We joke and we kid, but it’s true here in Morocco and probably across the Peace Corps board: There are two things that must happen at least once to every volunteer in order for him/her to have truly experienced PC Morocco.
1) You have to crap your pants.
I think I’ve written a lot about my GI issues in the beginning of my service. Alhumdullah, I haven’t had anymore serious bouts in well over a year, so we can move on.
2) You have to have gotten thrown up on.
I shouldn’t generalize, but I will for a moment: Moroccans are notorious for how easily they become motion sick. For a country that probably has more unpaved S-curve ladened roads, than nicely paved roads, you would think that the people would have stomachs of steel, but a lot of them do not.
I’m not sure what the fine print is specifically on real Peace Corps rule #2, but I had my backpack thrown up on once (culprit unknown) and I hoped and prayed that that was the last time I’d have to clean up someone else’s puke from off of my property.
Welllllll, I’m sure by now you know where this post is headed. I wish I had a picture to accompany the following but that would have been rude of me to take it, and anyway I’m sure you’re thinking how thankful you are that you’ve been spared a sickening sight. I still have two more months left here though, so don’t exhale just yet. Bwahahaha!
Anyway, so today I’m coming back from basketball camp in Agdz, which is a small town about an hour south of me on the road to Zagora. I’m sitting behind the driver, and this is in a grand taxi so as usual there are two men sitting in the passenger seat up front, and 2.5 males sitting next to me in the back seat. I say 2.5 because one was my friend Karsten who was seated directly next to me, and next to him was a young boy maybe 12 years old or so, and his father seated next to the other window.
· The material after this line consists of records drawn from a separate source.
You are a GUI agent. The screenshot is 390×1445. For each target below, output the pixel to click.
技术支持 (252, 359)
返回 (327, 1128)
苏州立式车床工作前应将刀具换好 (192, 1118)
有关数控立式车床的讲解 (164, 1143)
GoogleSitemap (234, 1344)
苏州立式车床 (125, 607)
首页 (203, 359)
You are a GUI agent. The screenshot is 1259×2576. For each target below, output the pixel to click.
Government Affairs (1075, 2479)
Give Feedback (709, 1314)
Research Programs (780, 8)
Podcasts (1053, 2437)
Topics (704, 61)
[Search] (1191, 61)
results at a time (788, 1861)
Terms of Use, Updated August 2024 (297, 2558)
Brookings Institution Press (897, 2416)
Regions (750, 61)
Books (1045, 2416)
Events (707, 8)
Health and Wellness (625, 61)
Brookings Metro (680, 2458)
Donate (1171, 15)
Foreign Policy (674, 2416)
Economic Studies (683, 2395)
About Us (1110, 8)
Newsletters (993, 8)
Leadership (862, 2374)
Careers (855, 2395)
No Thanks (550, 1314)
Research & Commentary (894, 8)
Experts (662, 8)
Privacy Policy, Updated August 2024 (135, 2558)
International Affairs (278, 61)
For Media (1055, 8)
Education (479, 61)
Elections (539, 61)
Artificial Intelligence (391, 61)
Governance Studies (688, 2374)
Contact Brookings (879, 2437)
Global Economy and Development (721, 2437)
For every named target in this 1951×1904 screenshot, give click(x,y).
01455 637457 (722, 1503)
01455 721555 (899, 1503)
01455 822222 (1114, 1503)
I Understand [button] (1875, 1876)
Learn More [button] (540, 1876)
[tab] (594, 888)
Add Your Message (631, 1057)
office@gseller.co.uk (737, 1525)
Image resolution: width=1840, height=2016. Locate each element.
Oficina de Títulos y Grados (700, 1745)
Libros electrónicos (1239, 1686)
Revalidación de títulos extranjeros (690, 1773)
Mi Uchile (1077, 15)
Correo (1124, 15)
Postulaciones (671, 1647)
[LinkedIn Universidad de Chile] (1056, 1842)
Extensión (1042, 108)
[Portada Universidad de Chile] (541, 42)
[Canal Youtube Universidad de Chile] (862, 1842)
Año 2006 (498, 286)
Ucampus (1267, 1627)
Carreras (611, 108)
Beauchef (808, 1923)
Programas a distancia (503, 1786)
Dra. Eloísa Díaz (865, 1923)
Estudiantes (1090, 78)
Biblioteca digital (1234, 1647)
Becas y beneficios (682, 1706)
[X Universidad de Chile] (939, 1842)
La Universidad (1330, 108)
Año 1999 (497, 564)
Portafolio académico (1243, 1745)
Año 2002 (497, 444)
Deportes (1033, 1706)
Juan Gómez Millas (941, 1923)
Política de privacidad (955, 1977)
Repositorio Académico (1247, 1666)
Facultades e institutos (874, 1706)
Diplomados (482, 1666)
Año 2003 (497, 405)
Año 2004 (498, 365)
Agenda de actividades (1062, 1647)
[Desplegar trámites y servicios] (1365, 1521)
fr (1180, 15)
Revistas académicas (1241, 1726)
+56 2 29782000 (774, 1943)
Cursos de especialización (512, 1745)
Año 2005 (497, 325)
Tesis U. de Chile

As we pull out of the city, Karsten and I finish up our lunch, sandwich and fries. I notice Karsten sharing the end of his fries with the kid sitting next to him. “Aww, so cute!” I think to myself. So we’re going along, we’re going along and the road becomes windier, and windier. I’m lost in thought listening to Van Morrison’s Moondance album, and staring out of the window at the mountainous terrain we’re speeding by. Next thing I know, I see Karsten looking over at the other window, where the little Moroccan boy is splayed across his dad’s lap with his upper torso out the window, his head supported by hands cupping either side of his face.
My first thought was “Oh, how cute; he’s enjoying the warm air and scenery too!” Then I spied, what looked like dirty water droplets on the lower right portion of the window. “Hmm, I wonder where that water came from?” I thought. “Weird.” And then the father starts repositioning his legs so that the son can occupy the position next to the window instead of being spread out across his father’s lap. And then Karsten turns to me and smiles briefly and knowingly to still-completely-oblivious-me and quickly puts his head down between his legs.
"What the heck is he doing?" I thought to myself, as I stared down curiously at my friend. And then it hit me! I looked over at the window and took note of the kid’s position: head in hands, tilted downward, and a quarter of his body hanging outside of the window… Oh, yeah! That kid is puking!
But oh oh oh! Woe as me! The slow one, with the even slower reaction. As I’m realizing what’s going on, the kid lets it rip, and the fries and whatever else he’d just eaten came spewing out like Vesuvius. And me, the poor unsuspecting Pompeii, got a nice light sprinkle of everything on the right side of my upper face as it caught in the stream of air circulating from the window through the car.
Now, to be fair, it wasn’t a lot of puke, but it was still puke—someone else’s puke— that was on my face. And it was still repulsive. At that point though, there was really nothing to be done except to wipe it off, and take cover just to be safe. And that’s what I did. I kept my head down, for almost the entire rest of that taxi ride.